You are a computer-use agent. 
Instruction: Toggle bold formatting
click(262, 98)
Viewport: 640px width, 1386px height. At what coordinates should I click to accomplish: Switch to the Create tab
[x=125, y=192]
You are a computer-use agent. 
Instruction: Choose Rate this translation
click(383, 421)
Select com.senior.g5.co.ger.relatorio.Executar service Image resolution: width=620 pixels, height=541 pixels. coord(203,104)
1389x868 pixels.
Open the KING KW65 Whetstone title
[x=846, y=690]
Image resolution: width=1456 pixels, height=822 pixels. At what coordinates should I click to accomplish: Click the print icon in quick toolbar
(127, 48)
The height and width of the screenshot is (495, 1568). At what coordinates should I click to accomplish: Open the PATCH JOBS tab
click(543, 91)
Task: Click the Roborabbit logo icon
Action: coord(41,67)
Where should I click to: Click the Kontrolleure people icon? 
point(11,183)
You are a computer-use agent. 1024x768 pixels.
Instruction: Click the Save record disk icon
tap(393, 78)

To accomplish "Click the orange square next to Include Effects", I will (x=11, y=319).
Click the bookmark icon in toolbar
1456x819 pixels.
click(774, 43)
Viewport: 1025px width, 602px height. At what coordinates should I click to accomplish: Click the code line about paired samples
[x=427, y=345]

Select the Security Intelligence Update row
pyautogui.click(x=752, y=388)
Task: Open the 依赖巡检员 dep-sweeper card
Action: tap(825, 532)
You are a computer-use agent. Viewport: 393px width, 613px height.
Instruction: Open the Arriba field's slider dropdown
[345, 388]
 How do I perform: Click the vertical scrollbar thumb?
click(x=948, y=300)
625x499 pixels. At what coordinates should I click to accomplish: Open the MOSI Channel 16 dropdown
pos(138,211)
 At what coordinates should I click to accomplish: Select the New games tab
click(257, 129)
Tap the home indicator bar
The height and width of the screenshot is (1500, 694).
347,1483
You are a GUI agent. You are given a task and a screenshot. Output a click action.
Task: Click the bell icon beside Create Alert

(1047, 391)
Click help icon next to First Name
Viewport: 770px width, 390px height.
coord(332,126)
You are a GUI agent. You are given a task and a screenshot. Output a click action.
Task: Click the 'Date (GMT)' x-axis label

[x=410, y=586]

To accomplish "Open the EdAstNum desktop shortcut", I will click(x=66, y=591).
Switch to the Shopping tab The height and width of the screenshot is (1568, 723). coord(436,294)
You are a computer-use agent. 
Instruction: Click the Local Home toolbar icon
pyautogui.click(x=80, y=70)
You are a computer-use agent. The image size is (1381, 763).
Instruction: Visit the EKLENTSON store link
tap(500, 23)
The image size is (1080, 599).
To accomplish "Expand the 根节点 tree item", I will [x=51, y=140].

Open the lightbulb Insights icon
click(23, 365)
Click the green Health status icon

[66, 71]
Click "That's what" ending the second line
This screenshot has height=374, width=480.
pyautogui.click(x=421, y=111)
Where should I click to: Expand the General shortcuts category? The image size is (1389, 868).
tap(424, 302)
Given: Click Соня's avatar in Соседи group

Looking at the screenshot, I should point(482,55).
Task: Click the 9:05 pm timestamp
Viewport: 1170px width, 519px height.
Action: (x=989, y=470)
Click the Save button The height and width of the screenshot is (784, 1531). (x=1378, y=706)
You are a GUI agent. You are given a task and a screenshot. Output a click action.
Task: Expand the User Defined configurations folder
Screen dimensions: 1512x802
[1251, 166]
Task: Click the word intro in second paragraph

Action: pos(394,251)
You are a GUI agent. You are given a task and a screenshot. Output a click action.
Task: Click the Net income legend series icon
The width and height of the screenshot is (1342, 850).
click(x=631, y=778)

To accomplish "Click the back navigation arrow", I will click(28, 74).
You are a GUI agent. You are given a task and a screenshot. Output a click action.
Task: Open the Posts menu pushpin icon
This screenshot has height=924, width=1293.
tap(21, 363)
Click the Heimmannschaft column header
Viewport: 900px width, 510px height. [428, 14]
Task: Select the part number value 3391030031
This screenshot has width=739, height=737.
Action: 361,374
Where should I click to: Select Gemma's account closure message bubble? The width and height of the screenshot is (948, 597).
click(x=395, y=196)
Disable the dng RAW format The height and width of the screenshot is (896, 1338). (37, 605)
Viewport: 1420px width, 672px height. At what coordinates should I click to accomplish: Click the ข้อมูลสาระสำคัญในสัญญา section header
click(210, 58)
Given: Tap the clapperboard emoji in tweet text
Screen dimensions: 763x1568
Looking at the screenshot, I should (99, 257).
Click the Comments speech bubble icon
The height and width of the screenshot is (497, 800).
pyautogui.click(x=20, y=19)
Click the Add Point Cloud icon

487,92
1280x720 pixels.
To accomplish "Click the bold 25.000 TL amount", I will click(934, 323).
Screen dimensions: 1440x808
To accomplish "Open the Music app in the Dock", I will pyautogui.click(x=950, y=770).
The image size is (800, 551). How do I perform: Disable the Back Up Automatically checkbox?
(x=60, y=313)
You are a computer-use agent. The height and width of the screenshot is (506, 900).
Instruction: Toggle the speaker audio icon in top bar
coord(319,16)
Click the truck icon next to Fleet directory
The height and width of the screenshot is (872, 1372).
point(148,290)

Problem:
Could you convert the material from the line containing "Where should I click to: Select" through the line containing "Disable the dng" into a two-column CSV with the columns "instruction" and "target", one row per item, with each value in a single quoted field and any line breaks replaced by spaces?

Written reply:
instruction,target
"Where should I click to: Select Gemma's account closure message bubble? The width and height of the screenshot is (948, 597).","click(x=395, y=196)"
"Disable the dng RAW format The height and width of the screenshot is (896, 1338).","(37, 605)"